図4は、システム10の一実施形態のフローチャート、特に、システム10の一実施形態の構成要素がどのようにデータおよび/または電力を互いにやりとりするかを示すフローチャートである。システムのこれらの構成要素を接続するワイヤは、エポキシなどによってシールドされ得る。
【0025】
図5に示されるように、感知されたデータを搬送する無線信号は無線送信のために変調され得る。適切な変調の形式は、オンオフキーイング、振幅シフトキーイング(ASK)、周波数シフトキーイング(FSK)、位相シフトキーイング(PSK)、およびアナログ周波数変調を含み得る。有利には、変調された信号は、変調されていない信号よりも少ない電力を必要とし、変調されていない信号よりも送信機30から遠く離れて受信され得る。変調された信号はまた、変調されていない信号よりも高い精度を有し得る。
【0026】
図6A-6Cは、皮下センサ14から感知されたデータを受信し、処理し、表示するように構成されたコンピュータ実行可能命令を含むモバイルデバイス38のスクリーンショットを示す。モバイルデバイス38は、感知されたデータを患者および医師などのユーザに表示し、コンピュータ実行可能命令によりユーザがシステム10を制御することを可能にするグラフィカルユーザインタフェース(GUI)40を含み得る。

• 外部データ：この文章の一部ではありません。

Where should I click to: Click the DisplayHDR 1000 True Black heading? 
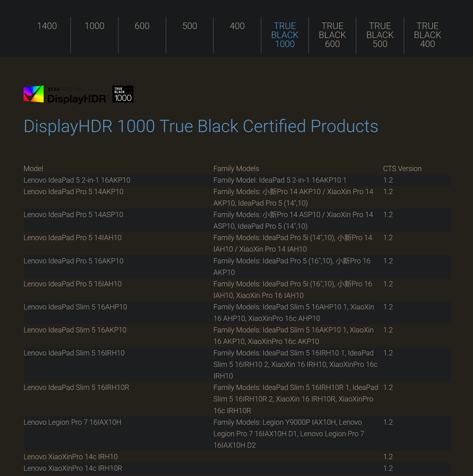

図6Cに示すように、GUI40は、感知されたデータ42(図示のように力および温度)を表示し、感知されたデータのグラフィック表示44を提供し得る。GUI40は、感知されたデータの最大値46、平均値48、および最小値50を表示し、システム10はそれを記憶し得る。GUI40はまた、ユーザがシステム10の設定52を制御し、システム10を一時停止/スタートし、システム10をリセット56し、システム10の電源をオン/オフ58することを可能にするように構成され得る。
【0027】
図7A-8Dは、システム10の別の実施形態による皮下センサ14と通信するように構成されたコンピュータ可読命令を有するモバイルデバイスのスクリーンショットを示す。モバイルデバイス38に格納されたコンピュータ実行可能命令は、医師などが、後で見るため経時的に感知されたデータを記録する60ように構成され得る。コンピュータ実行可能命令は、モバイルデバイス38がセンサ14とアクティブに通信している(すなわち接続されている)かどうかを示し得る。コンピュータ可読命令は、感知されたデータをメートル法および/またはイギリス単位(すなわち、帝国単位)でモバイルデバイス38に表示するように構成され得る。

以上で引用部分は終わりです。